Nystagmus
Revision as of 01:44, 26 February 2017 by ClaireLewis (talk | contribs)
Background
- Nystagmus = involuntary eye movement
- The semicircular canals of the vestibules and the extraocular muscles of the eye function together physiologically to help control gaze locked when the head is in motion
- Nystagmus is an aberration in this stabilization of the ocular muscles when in motion
Clinical Features
- Rapid, uncontrolled, rhythmic oscillation of the eye
- May be horizontal, vertical, and/or rotary
Differential Diagnosis
Congenital Nystagmus
- Optic nerve hypoplasia
- Macular disease
- Noonan syndrome
Acquired Nystagmus
- Head trauma, tympanic membrane rupture
- Brain tumor
- Stroke
- Chiari malformation
- Meniere's disease, BPPV, labyrinthitis, Vestibular Neuritis
- Multiple sclerosis
- Wernicke–Korsakoff syndrome, thiamine deficiency
- Tox causes:
- Ketamine, Phencyclidine
- Amphetamines, MDMA
- Marijuana
- Lithium
- Phenytoin, fosphenytoin, carbamazepine, oxcarbazepine, lacosamide, gabapentin
- Salicylates, NSAID toxicity
Evaluation
"H in space" Test
- Trace H in space
Caloric Reflex Test (also known as Vestibular Caloric Stimulation)
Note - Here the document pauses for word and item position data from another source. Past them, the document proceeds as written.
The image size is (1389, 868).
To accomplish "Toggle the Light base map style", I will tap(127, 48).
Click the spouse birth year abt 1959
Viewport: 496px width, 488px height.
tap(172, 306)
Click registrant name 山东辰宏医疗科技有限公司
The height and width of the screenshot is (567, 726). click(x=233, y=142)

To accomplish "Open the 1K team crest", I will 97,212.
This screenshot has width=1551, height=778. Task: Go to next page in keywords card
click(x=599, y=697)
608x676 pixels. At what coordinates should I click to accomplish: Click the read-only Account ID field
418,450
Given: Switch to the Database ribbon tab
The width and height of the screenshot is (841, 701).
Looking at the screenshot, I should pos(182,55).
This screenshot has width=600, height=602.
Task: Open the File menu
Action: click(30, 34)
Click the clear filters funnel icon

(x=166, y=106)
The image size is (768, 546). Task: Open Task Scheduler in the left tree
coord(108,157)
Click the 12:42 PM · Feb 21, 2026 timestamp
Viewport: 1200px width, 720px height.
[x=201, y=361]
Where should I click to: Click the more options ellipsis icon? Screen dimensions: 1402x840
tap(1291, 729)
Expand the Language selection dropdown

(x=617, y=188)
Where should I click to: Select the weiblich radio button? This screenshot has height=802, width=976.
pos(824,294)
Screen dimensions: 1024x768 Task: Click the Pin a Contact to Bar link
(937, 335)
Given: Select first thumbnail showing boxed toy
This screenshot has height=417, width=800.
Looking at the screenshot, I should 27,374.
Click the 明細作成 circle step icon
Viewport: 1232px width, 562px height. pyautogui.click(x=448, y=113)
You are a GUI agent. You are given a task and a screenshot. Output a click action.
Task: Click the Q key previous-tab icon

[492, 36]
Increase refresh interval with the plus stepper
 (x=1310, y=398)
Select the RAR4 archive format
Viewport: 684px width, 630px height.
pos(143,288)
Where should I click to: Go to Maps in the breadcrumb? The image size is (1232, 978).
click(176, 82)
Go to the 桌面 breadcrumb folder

- The best clinical test for the Vestibulo-Optic reflex
- Water irrigated into the external auditory canal will exaggerate nystagmus if present
- Temperature of the irrigated water will control the direction.
- Cold water will exaggerate a nystagmus to move contralaterally
- Warm water will exaggerate a nystagmus to move ipsilaterally
COWS: Cold Opposite, Warm Same.
Management
Stabilize patient and manage primary cause of illness.